Saved entries
Start of Block

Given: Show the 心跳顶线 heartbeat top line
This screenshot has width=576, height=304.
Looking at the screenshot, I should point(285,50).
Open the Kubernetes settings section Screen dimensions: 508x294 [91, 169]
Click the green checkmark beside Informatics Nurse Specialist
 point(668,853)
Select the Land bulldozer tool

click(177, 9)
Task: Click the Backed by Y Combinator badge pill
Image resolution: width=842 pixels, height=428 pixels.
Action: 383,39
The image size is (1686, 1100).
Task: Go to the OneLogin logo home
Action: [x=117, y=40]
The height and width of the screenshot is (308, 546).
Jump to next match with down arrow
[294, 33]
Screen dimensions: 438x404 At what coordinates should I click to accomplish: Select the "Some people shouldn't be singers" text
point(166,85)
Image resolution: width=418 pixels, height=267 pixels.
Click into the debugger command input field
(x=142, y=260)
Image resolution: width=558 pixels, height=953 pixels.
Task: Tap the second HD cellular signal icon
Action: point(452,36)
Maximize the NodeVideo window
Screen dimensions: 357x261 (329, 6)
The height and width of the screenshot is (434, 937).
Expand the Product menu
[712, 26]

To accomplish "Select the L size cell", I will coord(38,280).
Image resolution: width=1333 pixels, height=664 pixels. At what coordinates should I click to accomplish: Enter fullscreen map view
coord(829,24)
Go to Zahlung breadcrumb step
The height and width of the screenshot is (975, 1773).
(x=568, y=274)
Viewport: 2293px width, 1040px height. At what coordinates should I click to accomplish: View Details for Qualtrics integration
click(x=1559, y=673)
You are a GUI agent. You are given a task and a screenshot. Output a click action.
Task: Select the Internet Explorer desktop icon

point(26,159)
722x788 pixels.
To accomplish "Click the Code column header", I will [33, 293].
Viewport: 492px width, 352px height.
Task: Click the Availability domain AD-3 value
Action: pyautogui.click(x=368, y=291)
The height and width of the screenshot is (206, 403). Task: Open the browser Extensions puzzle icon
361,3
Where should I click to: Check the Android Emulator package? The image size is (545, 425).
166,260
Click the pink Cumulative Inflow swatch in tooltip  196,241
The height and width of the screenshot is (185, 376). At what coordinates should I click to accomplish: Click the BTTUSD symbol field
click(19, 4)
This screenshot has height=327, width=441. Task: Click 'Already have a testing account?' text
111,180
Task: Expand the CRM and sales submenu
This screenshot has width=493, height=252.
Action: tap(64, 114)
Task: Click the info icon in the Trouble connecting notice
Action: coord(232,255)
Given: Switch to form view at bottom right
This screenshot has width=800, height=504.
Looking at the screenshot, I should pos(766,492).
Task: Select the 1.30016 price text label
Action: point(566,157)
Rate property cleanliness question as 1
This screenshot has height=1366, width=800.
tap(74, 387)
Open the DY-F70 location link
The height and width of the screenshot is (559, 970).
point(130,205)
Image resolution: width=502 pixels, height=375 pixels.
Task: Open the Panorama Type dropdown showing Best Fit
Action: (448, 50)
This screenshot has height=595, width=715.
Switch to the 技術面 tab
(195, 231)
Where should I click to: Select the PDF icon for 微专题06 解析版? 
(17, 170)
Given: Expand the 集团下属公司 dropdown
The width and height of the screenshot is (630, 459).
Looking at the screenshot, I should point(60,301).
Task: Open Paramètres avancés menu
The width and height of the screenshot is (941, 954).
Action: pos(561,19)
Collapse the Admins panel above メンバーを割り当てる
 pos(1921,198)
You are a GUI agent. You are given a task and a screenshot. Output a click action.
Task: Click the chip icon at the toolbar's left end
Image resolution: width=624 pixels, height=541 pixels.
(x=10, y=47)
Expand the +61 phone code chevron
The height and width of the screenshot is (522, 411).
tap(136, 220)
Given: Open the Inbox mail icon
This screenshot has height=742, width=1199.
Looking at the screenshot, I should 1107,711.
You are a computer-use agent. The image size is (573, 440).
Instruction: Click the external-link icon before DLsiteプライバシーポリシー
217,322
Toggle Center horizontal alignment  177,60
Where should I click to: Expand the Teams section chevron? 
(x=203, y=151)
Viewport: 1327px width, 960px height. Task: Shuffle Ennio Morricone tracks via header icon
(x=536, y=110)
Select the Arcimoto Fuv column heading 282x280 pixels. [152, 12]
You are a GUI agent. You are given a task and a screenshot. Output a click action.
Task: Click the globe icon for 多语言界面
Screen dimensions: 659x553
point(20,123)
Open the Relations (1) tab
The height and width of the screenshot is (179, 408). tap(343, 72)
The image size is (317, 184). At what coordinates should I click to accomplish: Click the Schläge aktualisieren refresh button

End of Block

▶ _WHAT YOU NEED TO DO_:
The entries above are to be copied word for word.

▶ _YOUR SOLUTION_:
Given: Show the 心跳顶线 heartbeat top line
This screenshot has width=576, height=304.
Looking at the screenshot, I should point(285,50).
Open the Kubernetes settings section Screen dimensions: 508x294 [91, 169]
Click the green checkmark beside Informatics Nurse Specialist
 point(668,853)
Select the Land bulldozer tool

click(177, 9)
Task: Click the Backed by Y Combinator badge pill
Image resolution: width=842 pixels, height=428 pixels.
Action: 383,39
The image size is (1686, 1100).
Task: Go to the OneLogin logo home
Action: [x=117, y=40]
The height and width of the screenshot is (308, 546).
Jump to next match with down arrow
[294, 33]
Screen dimensions: 438x404 At what coordinates should I click to accomplish: Select the "Some people shouldn't be singers" text
point(166,85)
Image resolution: width=418 pixels, height=267 pixels.
Click into the debugger command input field
(x=142, y=260)
Image resolution: width=558 pixels, height=953 pixels.
Task: Tap the second HD cellular signal icon
Action: point(452,36)
Maximize the NodeVideo window
Screen dimensions: 357x261 (329, 6)
The height and width of the screenshot is (434, 937).
Expand the Product menu
[712, 26]

To accomplish "Select the L size cell", I will coord(38,280).
Image resolution: width=1333 pixels, height=664 pixels. At what coordinates should I click to accomplish: Enter fullscreen map view
coord(829,24)
Go to Zahlung breadcrumb step
The height and width of the screenshot is (975, 1773).
(x=568, y=274)
Viewport: 2293px width, 1040px height. At what coordinates should I click to accomplish: View Details for Qualtrics integration
click(x=1559, y=673)
You are a GUI agent. You are given a task and a screenshot. Output a click action.
Task: Select the Internet Explorer desktop icon

point(26,159)
722x788 pixels.
To accomplish "Click the Code column header", I will [33, 293].
Viewport: 492px width, 352px height.
Task: Click the Availability domain AD-3 value
Action: pyautogui.click(x=368, y=291)
The height and width of the screenshot is (206, 403). Task: Open the browser Extensions puzzle icon
361,3
Where should I click to: Check the Android Emulator package? The image size is (545, 425).
166,260
Click the pink Cumulative Inflow swatch in tooltip  196,241
The height and width of the screenshot is (185, 376). At what coordinates should I click to accomplish: Click the BTTUSD symbol field
click(19, 4)
This screenshot has height=327, width=441. Task: Click 'Already have a testing account?' text
111,180
Task: Expand the CRM and sales submenu
This screenshot has width=493, height=252.
Action: tap(64, 114)
Task: Click the info icon in the Trouble connecting notice
Action: coord(232,255)
Given: Switch to form view at bottom right
This screenshot has width=800, height=504.
Looking at the screenshot, I should pos(766,492).
Task: Select the 1.30016 price text label
Action: point(566,157)
Rate property cleanliness question as 1
This screenshot has height=1366, width=800.
tap(74, 387)
Open the DY-F70 location link
The height and width of the screenshot is (559, 970).
point(130,205)
Image resolution: width=502 pixels, height=375 pixels.
Task: Open the Panorama Type dropdown showing Best Fit
Action: (448, 50)
This screenshot has height=595, width=715.
Switch to the 技術面 tab
(195, 231)
Where should I click to: Select the PDF icon for 微专题06 解析版? 
(17, 170)
Given: Expand the 集团下属公司 dropdown
The width and height of the screenshot is (630, 459).
Looking at the screenshot, I should point(60,301).
Task: Open Paramètres avancés menu
The width and height of the screenshot is (941, 954).
Action: pos(561,19)
Collapse the Admins panel above メンバーを割り当てる
 pos(1921,198)
You are a GUI agent. You are given a task and a screenshot. Output a click action.
Task: Click the chip icon at the toolbar's left end
Image resolution: width=624 pixels, height=541 pixels.
(x=10, y=47)
Expand the +61 phone code chevron
The height and width of the screenshot is (522, 411).
tap(136, 220)
Given: Open the Inbox mail icon
This screenshot has height=742, width=1199.
Looking at the screenshot, I should 1107,711.
You are a computer-use agent. The image size is (573, 440).
Instruction: Click the external-link icon before DLsiteプライバシーポリシー
217,322
Toggle Center horizontal alignment  177,60
Where should I click to: Expand the Teams section chevron? 
(x=203, y=151)
Viewport: 1327px width, 960px height. Task: Shuffle Ennio Morricone tracks via header icon
(x=536, y=110)
Select the Arcimoto Fuv column heading 282x280 pixels. [152, 12]
You are a GUI agent. You are given a task and a screenshot. Output a click action.
Task: Click the globe icon for 多语言界面
Screen dimensions: 659x553
point(20,123)
Open the Relations (1) tab
The height and width of the screenshot is (179, 408). tap(343, 72)
The image size is (317, 184). At what coordinates should I click to accomplish: Click the Schläge aktualisieren refresh button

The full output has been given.